# ENTRIES
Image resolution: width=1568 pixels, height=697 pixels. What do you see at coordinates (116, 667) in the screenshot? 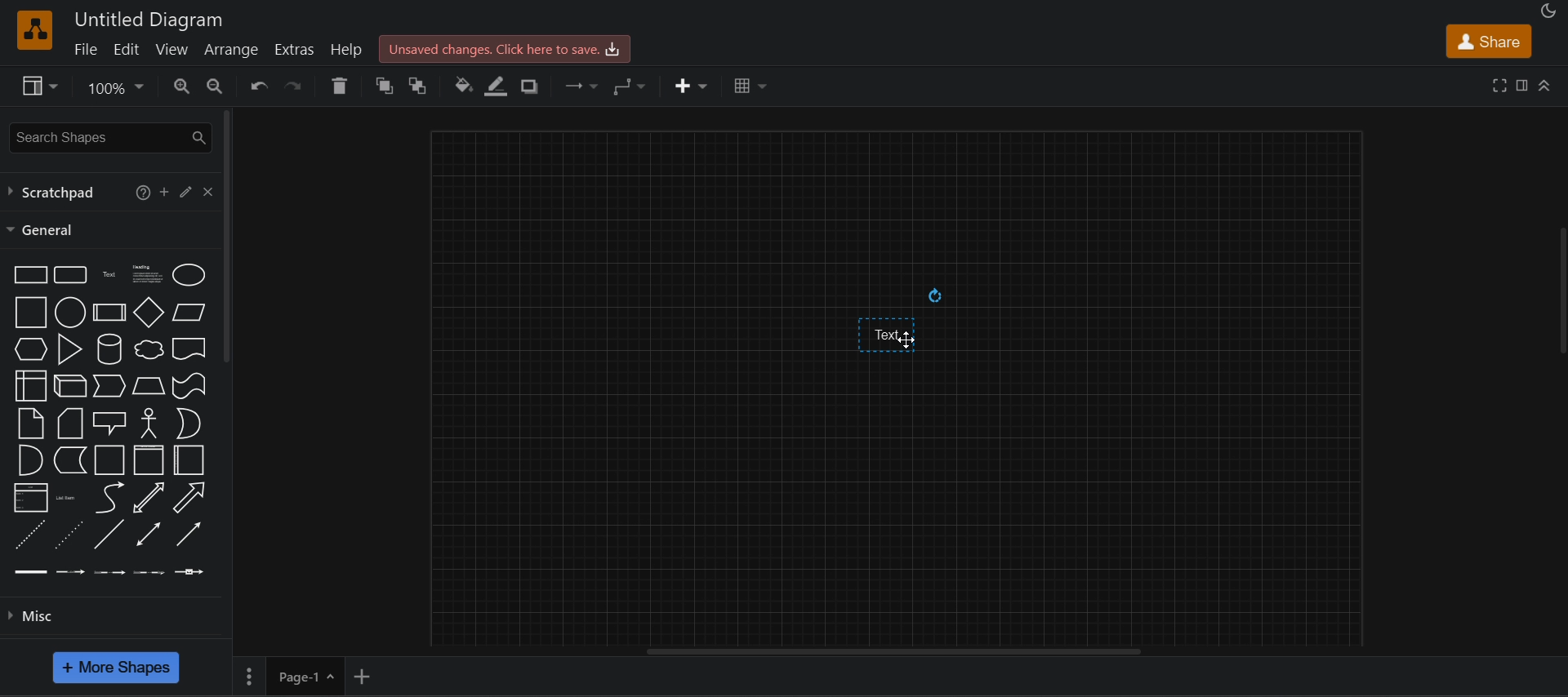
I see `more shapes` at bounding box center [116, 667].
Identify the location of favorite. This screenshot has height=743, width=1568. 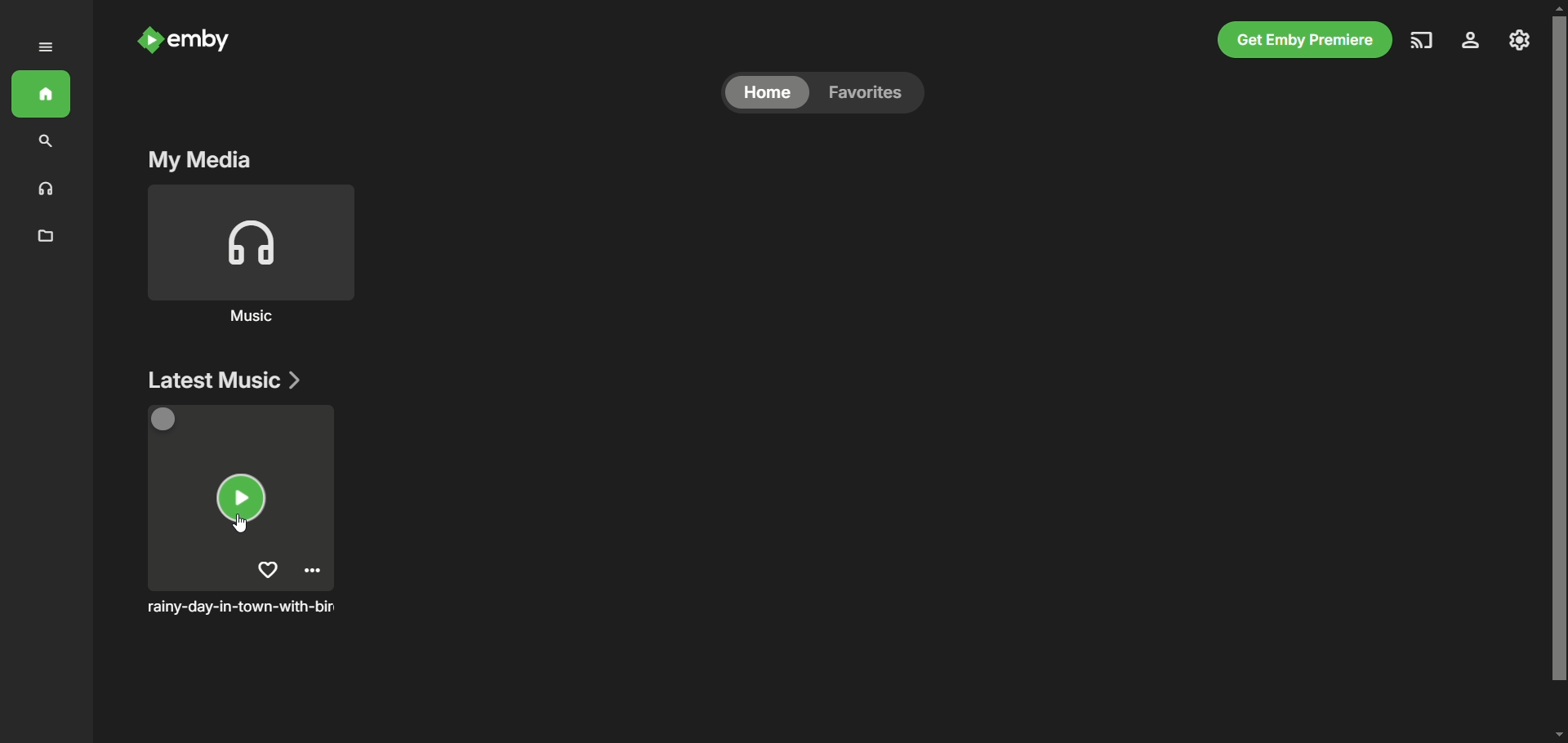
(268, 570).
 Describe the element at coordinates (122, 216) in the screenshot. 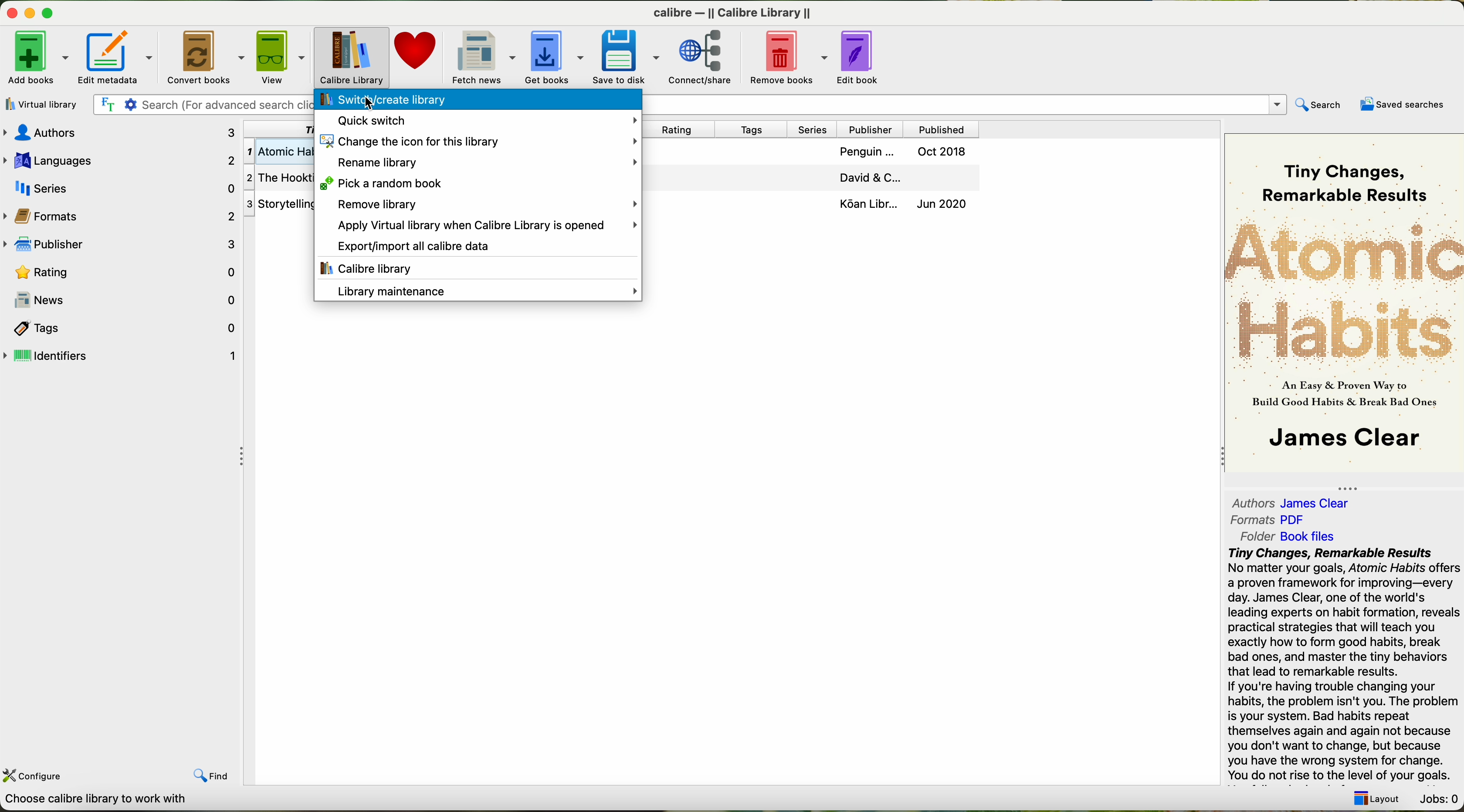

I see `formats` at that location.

--

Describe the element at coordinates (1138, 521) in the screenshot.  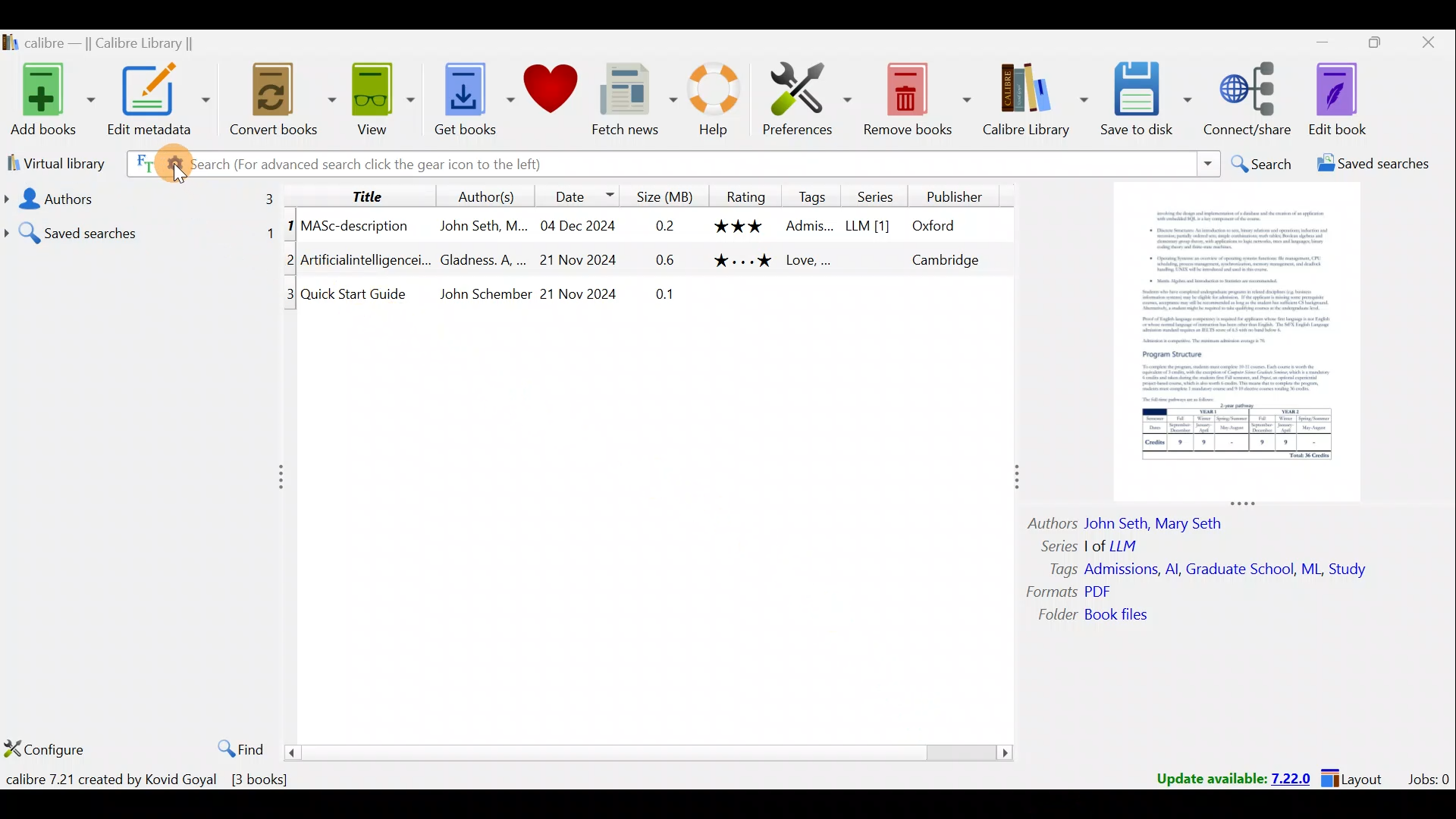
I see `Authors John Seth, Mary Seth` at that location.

---

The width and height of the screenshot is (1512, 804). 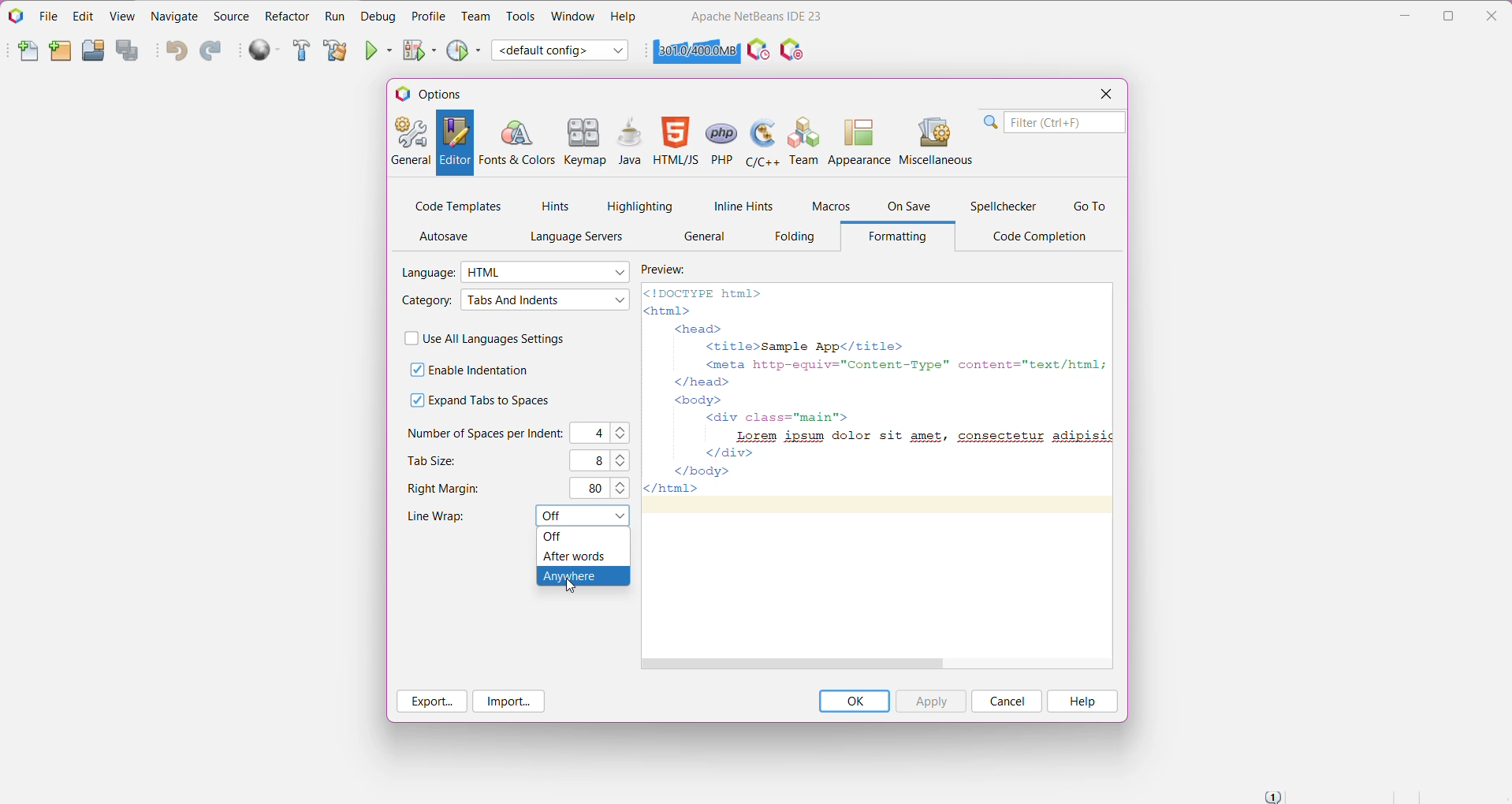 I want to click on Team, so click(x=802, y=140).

# TASK GOAL
Lay out the stretch of the material from the line containing "Describe the element at coordinates (1138, 521)" through the line containing "John Seth, Mary" as a Markdown table with the columns Row and Line, numbering each line and skipping blank ones. Leave the pictures out.

# ANSWER TO THE TASK
| Row | Line |
|---|---|
| 1 | Describe the element at coordinates (1138, 521) in the screenshot.   |
| 2 | I see `Authors John Seth, Mary Seth` at that location. |